Глава 14Спектакль в Пламфильде

Для скромного историка семейства Марч так же невозможно обойтись без рассказа о театральных постановках, как для нашей дорогой мисс Йонг[241] без двенадцати или четырнадцати детей в ее интересных повестях. Так что примем это как данность и подбодрим себя, сразу перейдя от последних печальных событий к рождественскому спектаклю в Пламфильде, так как он повлиял на судьбу нескольких из наших персонажей и о нем нельзя не рассказать.

Когда колледж был возведен, мистер Лори пожертвовал из собственных средств деньги на пристройку – очаровательный маленький театр, предназначенный не только для постановок, но и для торжественных собраний, лекций и концертов. На опускающемся занавесе был изображен Аполлон в окружении муз, и, желая сделать комплимент щедрому жертвователю, художник придал греческому богу явное сходство с нашим другом, что все остальные считали великолепной шуткой. Таланты нашлись среди домашних, что позволило обеспечить театр ведущими актерами, постоянной труппой, оркестром и художником-декоратором, и на красивой маленькой сцене давались самые удивительные представления.

В моде в то время были переделки французских пьес – любопытная смесь великолепных туалетов, ложных чувств и сомнительного остроумия, лишенная какой бы то ни было жизненной правды, которая помогла бы искупить недостатки. Но миссис Джо давно хотелось поставить какой-нибудь более значительный спектакль. Легко, конечно, было требовать пьес, полных проникновенных речей и волнующих ситуаций, но очень трудно такие пьесы писать, так что она ограничилась несколькими сценами скромной сельской жизни, в которых соединилось забавное и трогательное. Она создавала роли специально для имевшихся в ее распоряжении актеров и надеялась этой маленькой постановкой доказать, что естественность и простота еще не утратили своего очарования.

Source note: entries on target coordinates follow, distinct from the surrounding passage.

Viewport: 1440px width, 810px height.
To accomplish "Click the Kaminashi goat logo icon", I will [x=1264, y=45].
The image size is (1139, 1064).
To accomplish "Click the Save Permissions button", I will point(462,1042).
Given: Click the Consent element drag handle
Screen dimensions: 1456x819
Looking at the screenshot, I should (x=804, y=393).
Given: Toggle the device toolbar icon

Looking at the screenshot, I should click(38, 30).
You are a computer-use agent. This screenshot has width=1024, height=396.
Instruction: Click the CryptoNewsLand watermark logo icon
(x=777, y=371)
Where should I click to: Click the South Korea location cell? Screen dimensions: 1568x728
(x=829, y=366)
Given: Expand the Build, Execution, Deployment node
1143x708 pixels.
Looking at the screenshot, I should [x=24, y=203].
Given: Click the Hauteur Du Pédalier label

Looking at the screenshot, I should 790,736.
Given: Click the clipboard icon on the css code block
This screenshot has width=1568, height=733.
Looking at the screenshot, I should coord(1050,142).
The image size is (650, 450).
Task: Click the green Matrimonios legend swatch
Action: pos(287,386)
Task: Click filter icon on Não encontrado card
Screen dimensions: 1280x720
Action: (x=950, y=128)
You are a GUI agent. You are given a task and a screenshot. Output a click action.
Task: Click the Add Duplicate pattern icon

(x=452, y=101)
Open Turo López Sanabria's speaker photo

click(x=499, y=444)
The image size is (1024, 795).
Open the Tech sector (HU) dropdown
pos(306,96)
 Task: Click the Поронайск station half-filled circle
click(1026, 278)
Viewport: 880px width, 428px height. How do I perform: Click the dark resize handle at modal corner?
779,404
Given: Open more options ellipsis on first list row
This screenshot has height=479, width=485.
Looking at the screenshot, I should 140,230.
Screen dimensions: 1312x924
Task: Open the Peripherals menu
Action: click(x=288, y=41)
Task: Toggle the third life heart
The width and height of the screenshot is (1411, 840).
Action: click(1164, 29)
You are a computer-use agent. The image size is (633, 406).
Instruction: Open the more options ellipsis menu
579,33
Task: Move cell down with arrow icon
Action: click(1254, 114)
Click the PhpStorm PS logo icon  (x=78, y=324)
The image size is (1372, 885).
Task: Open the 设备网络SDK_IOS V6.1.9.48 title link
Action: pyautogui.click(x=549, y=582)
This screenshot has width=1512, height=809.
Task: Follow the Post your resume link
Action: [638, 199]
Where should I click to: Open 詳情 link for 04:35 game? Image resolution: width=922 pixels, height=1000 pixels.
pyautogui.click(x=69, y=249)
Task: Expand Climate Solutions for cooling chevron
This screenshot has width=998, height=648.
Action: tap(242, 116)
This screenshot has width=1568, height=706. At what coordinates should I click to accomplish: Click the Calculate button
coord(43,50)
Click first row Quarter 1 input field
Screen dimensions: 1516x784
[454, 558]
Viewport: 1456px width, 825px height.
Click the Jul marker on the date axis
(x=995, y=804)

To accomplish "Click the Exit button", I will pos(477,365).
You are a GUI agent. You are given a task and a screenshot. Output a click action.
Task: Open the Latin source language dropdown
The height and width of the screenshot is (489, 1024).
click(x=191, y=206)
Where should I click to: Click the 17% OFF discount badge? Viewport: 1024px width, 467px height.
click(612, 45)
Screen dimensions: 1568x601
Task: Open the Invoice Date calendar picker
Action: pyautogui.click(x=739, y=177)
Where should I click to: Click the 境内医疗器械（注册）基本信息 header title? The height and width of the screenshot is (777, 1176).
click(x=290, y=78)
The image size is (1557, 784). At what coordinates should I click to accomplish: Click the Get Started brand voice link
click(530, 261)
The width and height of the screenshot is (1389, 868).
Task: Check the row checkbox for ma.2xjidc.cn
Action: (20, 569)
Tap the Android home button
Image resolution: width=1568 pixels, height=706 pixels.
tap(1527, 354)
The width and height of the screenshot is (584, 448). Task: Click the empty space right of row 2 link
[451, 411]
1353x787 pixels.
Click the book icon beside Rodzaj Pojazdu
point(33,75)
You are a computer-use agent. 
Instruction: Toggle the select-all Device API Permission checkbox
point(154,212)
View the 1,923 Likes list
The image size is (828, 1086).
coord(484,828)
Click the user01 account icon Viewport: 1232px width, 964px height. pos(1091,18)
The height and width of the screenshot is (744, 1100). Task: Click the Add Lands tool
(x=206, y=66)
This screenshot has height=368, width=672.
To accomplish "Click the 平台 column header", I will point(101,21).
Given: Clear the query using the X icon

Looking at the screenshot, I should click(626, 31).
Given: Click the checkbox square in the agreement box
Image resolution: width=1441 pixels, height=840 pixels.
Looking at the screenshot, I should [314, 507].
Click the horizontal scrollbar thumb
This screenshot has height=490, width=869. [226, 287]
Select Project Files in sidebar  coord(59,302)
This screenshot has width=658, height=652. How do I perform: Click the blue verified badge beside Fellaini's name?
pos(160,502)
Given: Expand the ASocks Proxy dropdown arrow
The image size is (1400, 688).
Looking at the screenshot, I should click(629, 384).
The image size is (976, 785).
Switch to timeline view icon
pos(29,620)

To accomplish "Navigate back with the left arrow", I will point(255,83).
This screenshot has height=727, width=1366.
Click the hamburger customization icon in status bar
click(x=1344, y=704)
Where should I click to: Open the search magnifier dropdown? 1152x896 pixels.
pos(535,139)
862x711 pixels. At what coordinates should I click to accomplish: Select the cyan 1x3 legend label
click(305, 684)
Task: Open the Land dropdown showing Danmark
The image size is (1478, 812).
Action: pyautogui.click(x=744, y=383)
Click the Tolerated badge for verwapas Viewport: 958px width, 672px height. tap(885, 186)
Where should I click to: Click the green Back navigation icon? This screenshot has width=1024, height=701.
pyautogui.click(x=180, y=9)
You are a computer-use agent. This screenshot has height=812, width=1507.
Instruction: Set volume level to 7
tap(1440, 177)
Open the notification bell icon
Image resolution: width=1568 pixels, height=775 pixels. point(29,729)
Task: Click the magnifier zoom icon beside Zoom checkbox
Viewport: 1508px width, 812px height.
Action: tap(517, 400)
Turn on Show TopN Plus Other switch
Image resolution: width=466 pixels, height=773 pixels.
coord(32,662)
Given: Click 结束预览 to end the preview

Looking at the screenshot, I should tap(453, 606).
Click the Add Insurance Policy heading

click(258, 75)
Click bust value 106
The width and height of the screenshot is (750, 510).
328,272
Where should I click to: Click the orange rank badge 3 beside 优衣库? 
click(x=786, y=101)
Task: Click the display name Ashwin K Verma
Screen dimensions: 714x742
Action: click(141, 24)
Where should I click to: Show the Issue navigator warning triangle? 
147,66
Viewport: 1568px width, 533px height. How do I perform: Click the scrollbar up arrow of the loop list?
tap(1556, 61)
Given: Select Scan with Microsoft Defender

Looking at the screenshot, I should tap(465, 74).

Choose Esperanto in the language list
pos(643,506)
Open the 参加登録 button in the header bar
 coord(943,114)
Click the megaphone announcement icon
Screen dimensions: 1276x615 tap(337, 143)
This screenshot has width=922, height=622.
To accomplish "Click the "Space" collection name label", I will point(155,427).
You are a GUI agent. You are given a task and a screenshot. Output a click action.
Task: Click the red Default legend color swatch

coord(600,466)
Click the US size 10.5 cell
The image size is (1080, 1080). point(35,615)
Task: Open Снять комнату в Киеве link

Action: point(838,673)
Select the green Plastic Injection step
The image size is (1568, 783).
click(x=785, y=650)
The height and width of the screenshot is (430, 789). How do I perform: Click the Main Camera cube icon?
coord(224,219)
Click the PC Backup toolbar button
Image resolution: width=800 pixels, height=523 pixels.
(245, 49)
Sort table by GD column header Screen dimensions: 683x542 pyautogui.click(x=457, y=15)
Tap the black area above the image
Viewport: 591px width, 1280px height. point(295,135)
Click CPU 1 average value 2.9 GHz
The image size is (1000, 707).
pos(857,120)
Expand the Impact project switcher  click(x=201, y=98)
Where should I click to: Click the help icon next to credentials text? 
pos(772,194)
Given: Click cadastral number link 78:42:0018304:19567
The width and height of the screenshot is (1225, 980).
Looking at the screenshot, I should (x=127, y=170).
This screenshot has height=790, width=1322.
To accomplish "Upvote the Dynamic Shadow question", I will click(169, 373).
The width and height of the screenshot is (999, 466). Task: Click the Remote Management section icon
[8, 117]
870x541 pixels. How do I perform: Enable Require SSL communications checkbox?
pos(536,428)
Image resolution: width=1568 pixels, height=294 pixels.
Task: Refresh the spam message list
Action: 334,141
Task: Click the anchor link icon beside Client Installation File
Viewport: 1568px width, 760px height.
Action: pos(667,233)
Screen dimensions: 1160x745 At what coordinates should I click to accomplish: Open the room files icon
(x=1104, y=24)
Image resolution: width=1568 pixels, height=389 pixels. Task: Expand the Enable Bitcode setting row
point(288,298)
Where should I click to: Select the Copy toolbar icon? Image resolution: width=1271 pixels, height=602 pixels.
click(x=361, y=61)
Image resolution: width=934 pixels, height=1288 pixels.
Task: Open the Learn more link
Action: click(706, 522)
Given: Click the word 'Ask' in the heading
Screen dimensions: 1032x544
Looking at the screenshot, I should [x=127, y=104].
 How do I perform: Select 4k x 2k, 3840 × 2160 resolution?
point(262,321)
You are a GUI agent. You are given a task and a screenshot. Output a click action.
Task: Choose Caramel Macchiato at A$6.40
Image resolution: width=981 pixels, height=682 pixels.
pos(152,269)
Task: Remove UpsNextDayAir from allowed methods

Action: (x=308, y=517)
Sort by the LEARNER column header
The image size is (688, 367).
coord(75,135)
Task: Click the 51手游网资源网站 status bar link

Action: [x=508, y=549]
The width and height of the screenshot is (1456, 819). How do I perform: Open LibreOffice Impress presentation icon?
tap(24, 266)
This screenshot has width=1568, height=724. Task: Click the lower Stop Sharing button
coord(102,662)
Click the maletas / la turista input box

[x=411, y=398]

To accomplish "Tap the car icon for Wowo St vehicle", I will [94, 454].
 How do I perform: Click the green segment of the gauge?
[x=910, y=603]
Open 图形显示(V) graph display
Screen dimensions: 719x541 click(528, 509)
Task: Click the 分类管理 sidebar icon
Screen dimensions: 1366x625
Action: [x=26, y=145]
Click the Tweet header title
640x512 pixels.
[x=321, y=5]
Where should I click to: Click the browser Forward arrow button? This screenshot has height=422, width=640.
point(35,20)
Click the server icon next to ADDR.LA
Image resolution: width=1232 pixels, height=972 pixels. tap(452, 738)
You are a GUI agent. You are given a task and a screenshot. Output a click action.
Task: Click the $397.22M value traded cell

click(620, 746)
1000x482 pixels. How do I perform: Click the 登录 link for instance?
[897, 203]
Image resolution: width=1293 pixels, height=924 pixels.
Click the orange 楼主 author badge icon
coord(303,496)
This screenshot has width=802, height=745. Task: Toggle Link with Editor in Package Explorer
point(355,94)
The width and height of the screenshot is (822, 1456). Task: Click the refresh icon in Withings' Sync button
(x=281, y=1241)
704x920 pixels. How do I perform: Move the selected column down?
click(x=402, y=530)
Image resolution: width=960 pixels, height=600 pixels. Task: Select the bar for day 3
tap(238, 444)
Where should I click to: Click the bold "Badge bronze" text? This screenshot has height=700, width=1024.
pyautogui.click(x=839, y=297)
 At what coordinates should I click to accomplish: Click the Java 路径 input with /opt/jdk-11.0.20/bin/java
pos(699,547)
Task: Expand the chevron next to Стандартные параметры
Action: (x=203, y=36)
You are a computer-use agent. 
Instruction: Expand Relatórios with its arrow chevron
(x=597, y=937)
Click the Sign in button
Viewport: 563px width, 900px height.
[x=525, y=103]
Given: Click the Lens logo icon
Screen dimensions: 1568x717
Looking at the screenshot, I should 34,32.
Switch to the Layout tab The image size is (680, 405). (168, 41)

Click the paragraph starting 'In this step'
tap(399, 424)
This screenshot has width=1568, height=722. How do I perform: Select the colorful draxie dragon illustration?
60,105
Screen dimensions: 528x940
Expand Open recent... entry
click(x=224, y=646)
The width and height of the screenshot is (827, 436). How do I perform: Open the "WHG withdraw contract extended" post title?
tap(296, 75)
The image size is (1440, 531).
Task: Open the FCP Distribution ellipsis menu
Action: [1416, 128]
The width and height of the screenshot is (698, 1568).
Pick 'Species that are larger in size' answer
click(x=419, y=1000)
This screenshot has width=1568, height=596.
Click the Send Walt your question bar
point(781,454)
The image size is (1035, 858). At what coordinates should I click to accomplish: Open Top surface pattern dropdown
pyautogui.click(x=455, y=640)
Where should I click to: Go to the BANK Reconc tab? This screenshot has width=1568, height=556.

Ей помогал мистер Лори. Они называли себя «Бомонт и Флетчер»[242] и получали большое удовольствие от совместного творчества, так как знание Бомонтом теории драматического искусства помогало сдерживать слишком бойкое перо Флетчера, и оба льстили себя надеждой, что, в порядке эксперимента, создали цельное и проникновенное произведение.

И вот теперь все было готово. Рождественский день прошел очень оживленно: последние репетиции, приступы паники у робких актеров, поиски забытого реквизита и украшение театрального зала. Еловые лапы и ветки падуба из леса, цветущие растения из оранжереи Парнаса и флаги всех стран сделали его в тот вечер ярким и радостным в честь прибывающих гостей, главной среди которых была мисс Камерон, сдержавшая свое обещание. Оркестранты настраивали инструменты особенно тщательно, рабочие сцены расставляли декорации с непринужденностью и вкусом, суфлер героически занял место в отведенной ему душной будке, актеры одевались, то и дело роняя дрожащими руками булавки, и безуспешно пытались наложить пудру на потные лбы. Бомонт и Флетчер носились повсюду, чувствуя, что на кону их литературная репутация: приглашение на спектакль получили разные дружественные критики, а присутствие репортеров, как комаров, невозможно исключить нигде, будь то рядом со смертным одром великого человека или в дешевом балагане.

– Она приехала? – вот вопрос, который задавали все, кто находился за занавесом, и, когда загримированный Том, игравший в пьесе роль старого хирурга, пробрался, рискуя переломать свои почтенные ноги, между огнями рампы, чтобы выглянуть в щель занавеса, и затем сообщил, что видел великолепную голову мисс Камерон в ряду почетных зрителей, всю труппу охватил трепет, а Джози, ахнув, объявила, что у нее, наверняка, будет в последний момент приступ страха перед публикой – впервые в жизни.

– Я тебя встряхну, если будет, – заявила миссис Джо, которая была в таком ужасно встрепанном состоянии после многообразных трудов этого дня, что могла бы сойти за безумную Мадж Уайлдфайр[243] без всяких лохмотьев и колтуна на голове.

– У тебя будет время, чтобы собраться с духом, пока мы начинаем. Мы, старые актеры, невозмутимы как часы, – отвечал Деми, кивнув в сторону Элис, которая, в роскошном платье и с веером в руке, уже была готова к выходу.